A new report from the Center for Strategic and International Studies, published May 27, tries to answer that question.
“Nations use phrases such as space weapons, the militarization of space, and the weaponization of space to mean different things at different times, often to suit their own geopolitical agendas,” the report said. “A common framework for discussion [of ]space weapons could be useful to establish and clarify thresholds among like-minded nations for what constitutes conflict and escalation in space.”
Todd Harrison, director of CSIS’s Aerospace Security Project and the report’s author, puts space weapons into six categories:
- Kinetic and non-kinetic Earth-to-space weapons like projectiles or jammers, dazzlers, and cyberattacks
- Kinetic and non-kinetic space-to-space weapons like on-orbit projectiles or microwaves
- Kinetic and non-kinetic space-to-Earth weapons like jammers, lasers, or projectiles that come down from orbit.
Counterspace weapons, or weapons that are based on Earth and affect other systems on Earth as well as in orbit, are not part of Harrison’s classification of space weapons. That includes weapons like cruise missiles or cyberattacks that hit satellite ground stations.

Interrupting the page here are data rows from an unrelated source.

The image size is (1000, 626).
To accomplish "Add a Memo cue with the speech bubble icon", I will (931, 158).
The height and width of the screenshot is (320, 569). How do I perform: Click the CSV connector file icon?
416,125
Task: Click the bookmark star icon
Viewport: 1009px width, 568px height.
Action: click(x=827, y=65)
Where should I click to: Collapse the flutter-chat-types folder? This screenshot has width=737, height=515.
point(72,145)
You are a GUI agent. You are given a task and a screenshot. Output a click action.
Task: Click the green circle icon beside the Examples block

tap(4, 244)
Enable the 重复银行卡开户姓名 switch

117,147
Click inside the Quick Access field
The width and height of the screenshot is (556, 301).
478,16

He also noted multiple factors that should define space weapons: whether they are conventional or nuclear, whether they are stationed on Earth or in orbit, whether they create orbital debris, and whether they are used for offense or self-defense. Some of those criteria are already regulated or in the process of being so, like the ban on testing and using nuclear weapons in space and a proposed Code of Conduct that frowns upon adding more debris.
Sometimes it can come down to the circumstances as well. If a satellite hits another, was it an intentional collision or an unfortunate mishap? Does an attack with temporary effects matter as much as one that does permanent damage?

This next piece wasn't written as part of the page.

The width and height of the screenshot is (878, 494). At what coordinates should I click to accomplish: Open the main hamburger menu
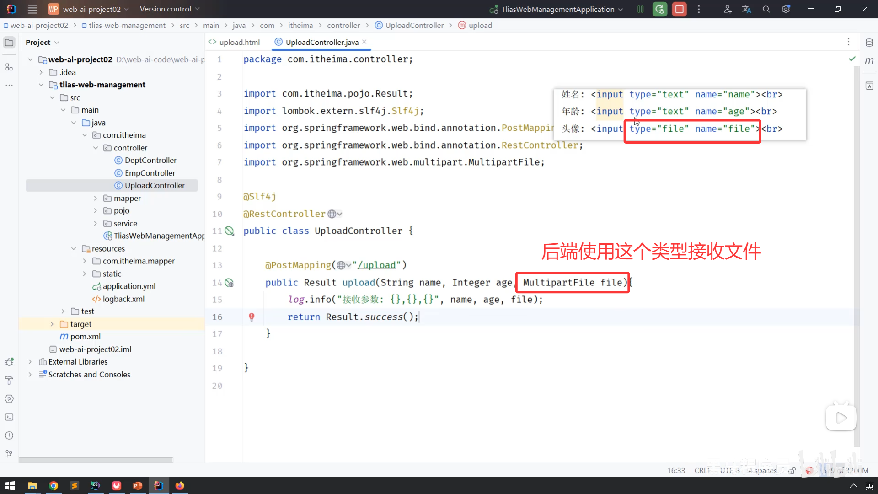(32, 9)
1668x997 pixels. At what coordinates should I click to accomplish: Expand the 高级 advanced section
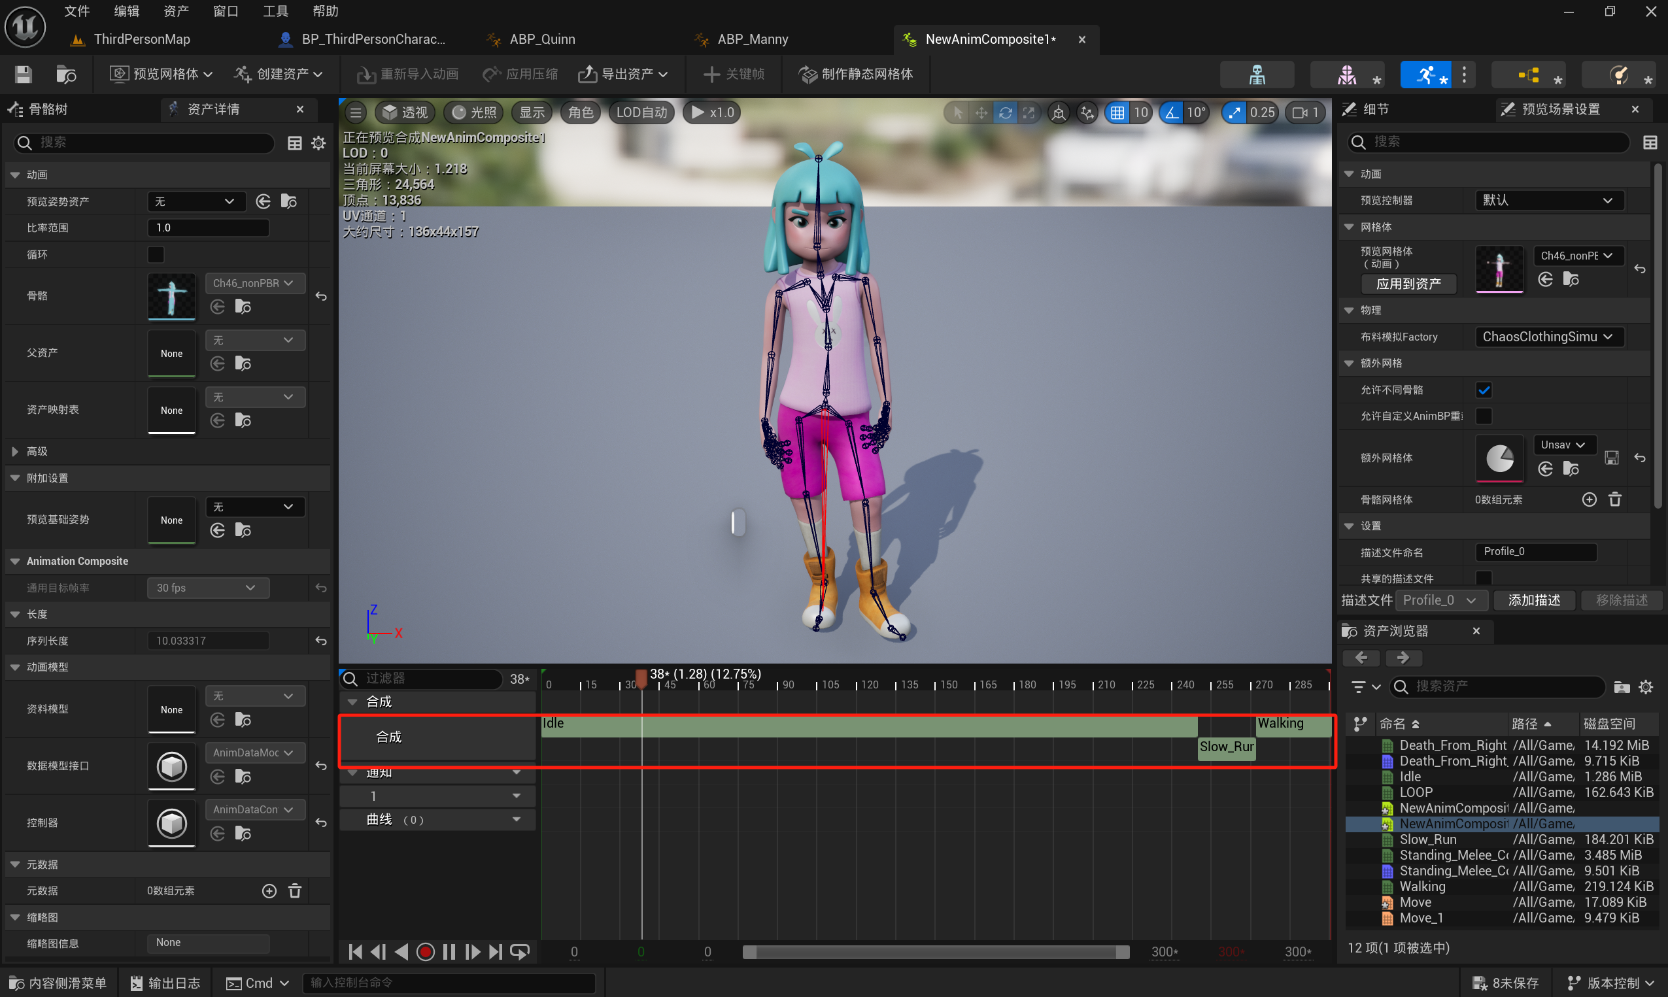coord(15,451)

“Unless one takes a rather narrow definition of space weapons that excludes space-to-space kinetic forms of attack, space has already been weaponized,” Harrison said.
Just as in the other domains, there’s always the possibility that a different understanding of the rules can lead to friction when one country does something that another country sees as a threat.

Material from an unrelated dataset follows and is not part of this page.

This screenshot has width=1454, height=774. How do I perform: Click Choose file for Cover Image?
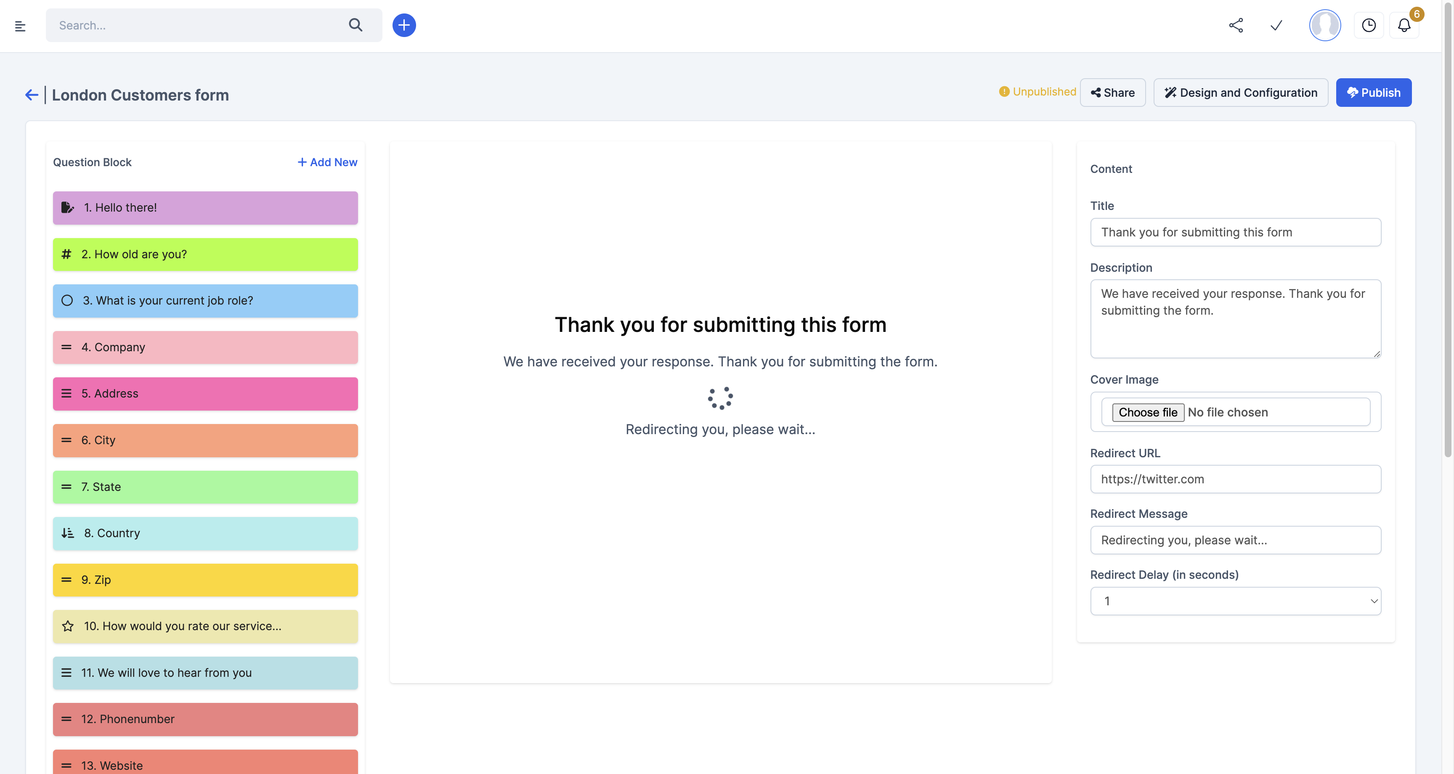click(x=1148, y=412)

“With its 2019 [anti-satellite] test, India made clear that it believes kinetic Earth-to-space ASAT weapons are a legitimate means of self-defense by deterrence,” Harrison wrote in the report. “Yet many other nations, particularly in Latin America, continue to oppose any weapons in space, even if they are intended solely for self-defense.”
Multiple countries are already building and testing space weapons, but the world has a long way to go to limit that development and establish norms in space. Harrison suggested that an arms race could ultimately help countries avoid conflict, as in the Cold War, or that conflict could break out even if countries aren’t competing for space weapon supremacy.
“While discussions continue at the United Nations about preventing an arms race in space, the actions of some nations—namely Russia and China—are leading others to prepare for conflict,” he said.